From cf021a1dfc435590d9d5d8e0075746da01200940 Mon Sep 17 00:00:00 2001
From: Eric Lunderberg <elunderberg@octoml.ai>
Date: Tue, 30 Apr 2024 13:11:24 -0500
Subject: [PATCH] [Relax][UnitTest] Validate IRModule with multiple targets

This commit adds a unit test to verify that a single `IRModule` can
contain functions that will be used on multiple distinct targets.

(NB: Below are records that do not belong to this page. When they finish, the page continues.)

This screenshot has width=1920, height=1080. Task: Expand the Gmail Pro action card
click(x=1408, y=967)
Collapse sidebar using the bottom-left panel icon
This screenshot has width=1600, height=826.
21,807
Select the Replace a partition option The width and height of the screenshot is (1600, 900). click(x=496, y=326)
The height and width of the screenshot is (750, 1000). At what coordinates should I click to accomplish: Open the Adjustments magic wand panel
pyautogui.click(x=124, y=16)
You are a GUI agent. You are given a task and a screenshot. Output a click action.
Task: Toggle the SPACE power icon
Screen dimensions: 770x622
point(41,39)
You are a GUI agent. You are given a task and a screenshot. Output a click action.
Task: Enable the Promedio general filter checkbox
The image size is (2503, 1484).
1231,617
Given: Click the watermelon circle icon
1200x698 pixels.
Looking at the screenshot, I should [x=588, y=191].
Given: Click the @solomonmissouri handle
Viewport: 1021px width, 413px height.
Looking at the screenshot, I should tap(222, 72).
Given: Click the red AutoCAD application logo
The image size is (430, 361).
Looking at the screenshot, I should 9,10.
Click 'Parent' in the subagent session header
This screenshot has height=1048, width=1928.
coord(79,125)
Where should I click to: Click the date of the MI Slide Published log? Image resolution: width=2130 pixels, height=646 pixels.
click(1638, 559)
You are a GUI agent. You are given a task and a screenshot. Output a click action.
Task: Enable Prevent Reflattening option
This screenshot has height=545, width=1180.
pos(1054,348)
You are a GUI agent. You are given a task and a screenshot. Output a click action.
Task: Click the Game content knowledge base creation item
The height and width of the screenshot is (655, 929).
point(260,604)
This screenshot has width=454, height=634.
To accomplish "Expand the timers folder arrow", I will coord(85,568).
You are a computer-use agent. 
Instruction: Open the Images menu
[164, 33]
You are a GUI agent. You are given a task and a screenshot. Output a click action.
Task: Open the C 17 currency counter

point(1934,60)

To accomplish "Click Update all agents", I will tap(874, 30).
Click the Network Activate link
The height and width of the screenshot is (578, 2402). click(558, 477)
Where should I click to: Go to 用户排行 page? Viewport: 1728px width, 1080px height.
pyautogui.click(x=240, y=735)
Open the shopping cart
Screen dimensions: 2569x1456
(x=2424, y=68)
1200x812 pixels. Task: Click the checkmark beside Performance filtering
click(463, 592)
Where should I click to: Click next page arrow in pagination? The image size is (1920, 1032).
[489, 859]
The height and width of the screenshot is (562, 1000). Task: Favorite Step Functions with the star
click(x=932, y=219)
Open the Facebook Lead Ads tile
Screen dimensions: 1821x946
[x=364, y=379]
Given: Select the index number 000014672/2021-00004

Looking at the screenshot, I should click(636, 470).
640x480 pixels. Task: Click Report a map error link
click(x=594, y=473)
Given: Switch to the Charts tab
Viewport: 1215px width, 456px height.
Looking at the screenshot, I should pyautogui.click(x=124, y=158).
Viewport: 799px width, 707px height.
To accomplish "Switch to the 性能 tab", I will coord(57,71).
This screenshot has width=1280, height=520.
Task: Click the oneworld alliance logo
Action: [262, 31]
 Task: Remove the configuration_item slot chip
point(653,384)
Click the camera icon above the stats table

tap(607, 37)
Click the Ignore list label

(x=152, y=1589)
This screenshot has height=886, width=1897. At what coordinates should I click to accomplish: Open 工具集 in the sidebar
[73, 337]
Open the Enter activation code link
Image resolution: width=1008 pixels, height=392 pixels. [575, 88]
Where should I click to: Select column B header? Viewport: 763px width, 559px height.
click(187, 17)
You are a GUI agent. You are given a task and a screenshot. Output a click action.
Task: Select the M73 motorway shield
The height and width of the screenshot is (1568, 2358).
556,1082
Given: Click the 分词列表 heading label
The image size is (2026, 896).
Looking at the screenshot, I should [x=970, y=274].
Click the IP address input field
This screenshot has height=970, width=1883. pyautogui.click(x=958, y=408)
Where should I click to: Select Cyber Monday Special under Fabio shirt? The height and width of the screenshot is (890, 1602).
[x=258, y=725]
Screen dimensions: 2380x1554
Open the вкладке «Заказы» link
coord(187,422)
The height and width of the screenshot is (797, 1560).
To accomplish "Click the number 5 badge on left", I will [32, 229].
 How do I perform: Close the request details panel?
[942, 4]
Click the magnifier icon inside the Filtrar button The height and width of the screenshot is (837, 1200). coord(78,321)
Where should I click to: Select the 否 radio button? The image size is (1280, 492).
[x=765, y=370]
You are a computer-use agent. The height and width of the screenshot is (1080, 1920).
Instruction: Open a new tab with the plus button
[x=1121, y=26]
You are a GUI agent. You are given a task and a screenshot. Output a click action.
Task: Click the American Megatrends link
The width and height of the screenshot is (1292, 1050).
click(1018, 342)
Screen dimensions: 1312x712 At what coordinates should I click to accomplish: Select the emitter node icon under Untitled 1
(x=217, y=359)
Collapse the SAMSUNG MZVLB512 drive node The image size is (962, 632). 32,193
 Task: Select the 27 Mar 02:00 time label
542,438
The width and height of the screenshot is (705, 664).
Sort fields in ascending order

Previously, this test case caused errors when running the
`LegalizeOps` and `ApplyDefaultSchedule` transforms.
---
 tests/python/relax/test_vm_build.py | 59 +++++++++++++++++++++++++++++
 1 file changed, 59 insertions(+)

diff --git a/tests/python/relax/test_vm_build.py b/tests/python/relax/test_vm_build.py
index 180535231d98..ab40e181a35a 100644
--- a/tests/python/relax/test_vm_build.py
+++ b/tests/python/relax/test_vm_build.py
@@ -1246,5 +1246,64 @@ def test_set_input_get_failure_rpc(exec_mode):
         run_on_rpc(TestVMSetInput, set_input_attempt_get, exec_mode)
 
 
+@tvm.testing.requires_gpu
+def test_relax_module_with_multiple_targets(exec_mode):
+    """Relax functions may contain kernels for multiple targets
+
+    In this example, the module contains one function to execute on
+    LLVM, and one function to execute on CUDA.
+
+    """
+
+    @I.ir_module
+    class Module:
+        I.module_global_infos({"vdevice": [I.vdevice("llvm")]})
+
+        @R.function
+        def func_cuda(A: R.Tensor([32, 32], "float32"), B: R.Tensor([32, 32], "float32")):
+            C = R.add(A, B)
+            return C
+
+        @R.function
+        def func_llvm(
+            A: R.Tensor([32, 32], "float32", "llvm"), B: R.Tensor([32, 32], "float32", "llvm")
+        ):
+            C = R.add(A, B)
+            return C
+
+    seq = tvm.ir.transform.Sequential(
+        [
+            tvm.relax.transform.LegalizeOps(),
+            tvm.dlight.ApplyDefaultSchedule(tvm.dlight.gpu.Fallback()),
+        ],
+        name="LegalizeAndSchedule",
+    )
+    with tvm.target.Target("cuda"):
+        built = tvm.relax.build(seq(Module))
+
+    np_A = np.random.random([32, 32]).astype("float32")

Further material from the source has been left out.